§ Kısa alıştırma 1
Müzik öğrencilerinin öz etkililiği ve benlik saygısı üzerine olan metnin "KONSERVATUAR VE MÜZİK" ifadesinden "n=20 Konservatuar) oluşturmuştur." ifadesine kadar (ikisi de dahil) olan kısmını, "temel amacı" yerine "başlıca amacı" yazarak güncelleyip yeniden verin.
§ Kısa alıştırma 2
Müzik öğrencilerinin öz etkililiği ve benlik saygısı üzerine olan metni, son cümlesinden sonra gelecek biçimde sürdürün.

KONSERVATUAR VE MÜZİK EĞİTİMİ LİSANS ÖĞRENCİLERİNİN ÖZ ETKİLİLİK-YETERLİLİK İLE BENLİK SAYGI DÜZEYLERİNİN

İNCELENMESİ

Sena GÜRŞEN OTACIOĞLU*

ÖZET

Yapılan bu araştırmanın temel amacı, farklı üniversitelerde profesyonel müzik eğitimi alan 4. sınıf lisans öğrencilerinin aldıkları eğitimin, onların “Öz-etkililik-yeterlik” ve “Benlik saygısı” düzeylerinde fark yaratıp yaratmadığını ortaya koymaktır. Bu çerçevede her iki üniversitede müzik eğitimi alan öğrencilerin, “Öz-etkililik-yeterlik” ve “Benlik saygısı” ve düzeyleri bazı değişkenler açısından incelenmiştir. Araştırma örneklemini, Marmara Üniversitesi Atatürk Eğitim Fakültesi GSEB Müzik Eğitimi Anabilim Dalı ve İstanbul Üniversitesi Devlet Konservatuarı‟nda lisans öğrenimi görmekte olan toplam 50 öğrenci (n=30 Müzik, n=20 Konservatuar) oluşturmuştur.

Çalışma grubunun öz etkililik-yeterlilik düzeyleri, Sherer ve arkadaşları tarafından 1982 yılında geliştirilen Öz Etkililik-Yeterlilik (ÖEYÖ), benlik saygısı düzeyleri ise 1965 yılında Rosenberg tarafından geliştirilen Benlik Saygısı Ölçeği (RBSÖ) kullanılarak belirlenmiştir. Elde edilen veriler SPSS paket programının 13.0 versiyonu ile Kruskal Wallis, Mann W. U ve Pearson Çarpım Moment Korelasyon katsayısı testleri kullanılarak analiz edilmiştir. Araştırmanın sonucunda, öğrencilerin ÖEY ve RBS düzeyleri ile bazı değişkenler arasında istatistiksel olarak anlamlı farklılıklar olduğu saptanmıştır (p<.05).

§ Verilen kayıtlar
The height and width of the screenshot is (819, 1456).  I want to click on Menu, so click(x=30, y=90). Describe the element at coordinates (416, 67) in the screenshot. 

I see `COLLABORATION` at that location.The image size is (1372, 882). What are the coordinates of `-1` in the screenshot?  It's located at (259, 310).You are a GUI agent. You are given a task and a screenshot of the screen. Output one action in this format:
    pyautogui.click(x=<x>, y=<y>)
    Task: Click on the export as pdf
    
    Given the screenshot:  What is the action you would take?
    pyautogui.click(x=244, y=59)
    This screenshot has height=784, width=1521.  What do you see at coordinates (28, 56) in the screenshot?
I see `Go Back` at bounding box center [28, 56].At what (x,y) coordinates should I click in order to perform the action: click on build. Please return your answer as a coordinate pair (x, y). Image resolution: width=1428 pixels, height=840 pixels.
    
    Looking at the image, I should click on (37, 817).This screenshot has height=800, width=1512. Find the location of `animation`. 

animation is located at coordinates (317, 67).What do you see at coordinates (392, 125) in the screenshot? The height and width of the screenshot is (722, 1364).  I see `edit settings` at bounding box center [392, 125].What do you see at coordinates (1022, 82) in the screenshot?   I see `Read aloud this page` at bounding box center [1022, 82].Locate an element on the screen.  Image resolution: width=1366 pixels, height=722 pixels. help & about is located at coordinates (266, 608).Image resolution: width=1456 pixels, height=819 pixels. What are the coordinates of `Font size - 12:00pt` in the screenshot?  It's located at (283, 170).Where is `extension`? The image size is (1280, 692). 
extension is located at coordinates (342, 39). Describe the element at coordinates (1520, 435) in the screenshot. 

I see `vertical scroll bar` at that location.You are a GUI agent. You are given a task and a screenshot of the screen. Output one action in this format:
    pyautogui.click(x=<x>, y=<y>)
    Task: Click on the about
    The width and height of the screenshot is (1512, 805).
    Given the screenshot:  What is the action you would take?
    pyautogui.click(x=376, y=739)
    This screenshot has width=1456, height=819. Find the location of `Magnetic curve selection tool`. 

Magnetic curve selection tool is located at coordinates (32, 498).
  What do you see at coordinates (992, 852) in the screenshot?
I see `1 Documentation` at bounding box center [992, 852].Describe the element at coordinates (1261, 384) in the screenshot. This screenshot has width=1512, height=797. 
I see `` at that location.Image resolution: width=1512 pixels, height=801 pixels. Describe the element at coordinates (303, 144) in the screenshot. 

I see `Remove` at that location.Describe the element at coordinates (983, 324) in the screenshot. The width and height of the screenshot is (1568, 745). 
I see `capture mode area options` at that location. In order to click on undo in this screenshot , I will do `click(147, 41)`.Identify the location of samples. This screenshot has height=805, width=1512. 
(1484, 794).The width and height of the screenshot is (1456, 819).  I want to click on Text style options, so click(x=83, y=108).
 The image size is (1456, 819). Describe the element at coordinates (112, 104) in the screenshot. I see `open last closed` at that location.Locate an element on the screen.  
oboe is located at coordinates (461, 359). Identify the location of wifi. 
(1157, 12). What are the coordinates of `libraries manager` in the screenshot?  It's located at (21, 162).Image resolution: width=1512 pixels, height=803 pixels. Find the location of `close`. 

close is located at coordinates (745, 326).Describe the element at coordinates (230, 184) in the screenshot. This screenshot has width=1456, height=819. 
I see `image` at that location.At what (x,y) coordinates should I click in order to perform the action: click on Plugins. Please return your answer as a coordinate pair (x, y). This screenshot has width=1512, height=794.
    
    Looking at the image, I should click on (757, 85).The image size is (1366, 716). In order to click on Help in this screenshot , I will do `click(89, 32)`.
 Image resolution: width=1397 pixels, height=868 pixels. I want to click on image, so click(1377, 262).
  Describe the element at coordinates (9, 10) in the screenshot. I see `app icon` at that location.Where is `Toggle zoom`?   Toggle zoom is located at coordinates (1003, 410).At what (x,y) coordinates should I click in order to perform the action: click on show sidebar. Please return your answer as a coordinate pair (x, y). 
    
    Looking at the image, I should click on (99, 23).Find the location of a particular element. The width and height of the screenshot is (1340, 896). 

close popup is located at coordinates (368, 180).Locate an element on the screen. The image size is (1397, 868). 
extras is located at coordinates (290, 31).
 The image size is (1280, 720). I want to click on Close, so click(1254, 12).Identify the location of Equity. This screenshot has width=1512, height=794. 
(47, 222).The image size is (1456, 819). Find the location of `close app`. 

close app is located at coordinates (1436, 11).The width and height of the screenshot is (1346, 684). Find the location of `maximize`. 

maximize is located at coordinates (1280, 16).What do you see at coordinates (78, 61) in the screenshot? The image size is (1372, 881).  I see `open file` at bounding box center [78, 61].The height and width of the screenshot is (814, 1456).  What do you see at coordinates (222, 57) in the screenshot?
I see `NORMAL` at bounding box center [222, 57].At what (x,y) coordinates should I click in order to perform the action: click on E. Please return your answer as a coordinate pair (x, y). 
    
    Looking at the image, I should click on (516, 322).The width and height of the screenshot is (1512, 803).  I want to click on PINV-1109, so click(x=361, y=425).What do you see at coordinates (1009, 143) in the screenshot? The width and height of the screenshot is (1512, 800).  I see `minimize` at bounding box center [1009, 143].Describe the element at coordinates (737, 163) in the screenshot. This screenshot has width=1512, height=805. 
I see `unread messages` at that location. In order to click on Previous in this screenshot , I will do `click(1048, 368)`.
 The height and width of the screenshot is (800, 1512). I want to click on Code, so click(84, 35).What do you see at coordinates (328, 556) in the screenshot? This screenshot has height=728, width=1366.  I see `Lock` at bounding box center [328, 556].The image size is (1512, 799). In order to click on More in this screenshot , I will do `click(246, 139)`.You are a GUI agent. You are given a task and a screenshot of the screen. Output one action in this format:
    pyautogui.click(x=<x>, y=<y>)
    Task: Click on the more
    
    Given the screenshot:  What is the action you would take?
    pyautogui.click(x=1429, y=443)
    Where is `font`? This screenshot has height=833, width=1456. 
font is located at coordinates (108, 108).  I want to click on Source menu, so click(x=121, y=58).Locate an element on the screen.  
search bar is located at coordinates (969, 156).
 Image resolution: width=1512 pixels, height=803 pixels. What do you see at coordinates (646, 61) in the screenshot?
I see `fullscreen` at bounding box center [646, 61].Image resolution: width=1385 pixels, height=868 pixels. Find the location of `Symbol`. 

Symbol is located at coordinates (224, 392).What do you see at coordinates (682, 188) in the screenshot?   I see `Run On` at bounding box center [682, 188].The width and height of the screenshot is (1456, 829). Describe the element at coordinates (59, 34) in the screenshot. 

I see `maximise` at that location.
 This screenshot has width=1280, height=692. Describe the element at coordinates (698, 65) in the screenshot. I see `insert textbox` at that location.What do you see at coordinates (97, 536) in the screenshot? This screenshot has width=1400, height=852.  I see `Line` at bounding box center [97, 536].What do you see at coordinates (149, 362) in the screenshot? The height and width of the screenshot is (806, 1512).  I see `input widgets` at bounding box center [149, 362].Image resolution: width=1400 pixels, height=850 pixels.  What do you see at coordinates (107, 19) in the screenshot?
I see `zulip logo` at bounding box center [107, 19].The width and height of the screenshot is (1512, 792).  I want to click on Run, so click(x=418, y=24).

§ Alıştırma cevabı 1
KONSERVATUAR VE MÜZİK EĞİTİMİ LİSANS ÖĞRENCİLERİNİN ÖZ ETKİLİLİK-YETERLİLİK İLE BENLİK SAYGI DÜZEYLERİNİN

İNCELENMESİ

Sena GÜRŞEN OTACIOĞLU*

ÖZET

Yapılan bu araştırmanın başlıca amacı, farklı üniversitelerde profesyonel müzik eğitimi alan 4. sınıf lisans öğrencilerinin aldıkları eğitimin, onların “Öz-etkililik-yeterlik” ve “Benlik saygısı” düzeylerinde fark yaratıp yaratmadığını ortaya koymaktır. Bu çerçevede her iki üniversitede müzik eğitimi alan öğrencilerin, “Öz-etkililik-yeterlik” ve “Benlik saygısı” ve düzeyleri bazı değişkenler açısından incelenmiştir. Araştırma örneklemini, Marmara Üniversitesi Atatürk Eğitim Fakültesi GSEB Müzik Eğitimi Anabilim Dalı ve İstanbul Üniversitesi Devlet Konservatuarı‟nda lisans öğrenimi görmekte olan toplam 50 öğrenci (n=30 Müzik, n=20 Konservatuar) oluşturmuştur.

§ Alıştırma cevabı 2
Anahtar Kelimeler: Müzik öğretmeni adayları, konservatuar öğrencileri, öz etkililik-yeterlilik, benlik saygısı

Research on the Levels of Music Education and Conservatory College Students Self Efficacy-Sufficiency and Self-Esteem

ABSTRACT

The primary purpose of this research is to determine whether the education that 4th year students of music education and conservatory colleges makes a difference on their levels of “Self-efficacy-sufficiency” and “Self Esteem” levels. Within the mentioned framework, the prospective teachers‟ “Self-efficacy-sufficiency” and “Self Esteem” levels have been examined under several variables. The research sampling has been formed by 50 students (N=30 Music; N=20 Conservatory) who are currently studying for their bachelor‟s degree in Marmara University, Atatürk Education Faculty and Istanbul Conservatory.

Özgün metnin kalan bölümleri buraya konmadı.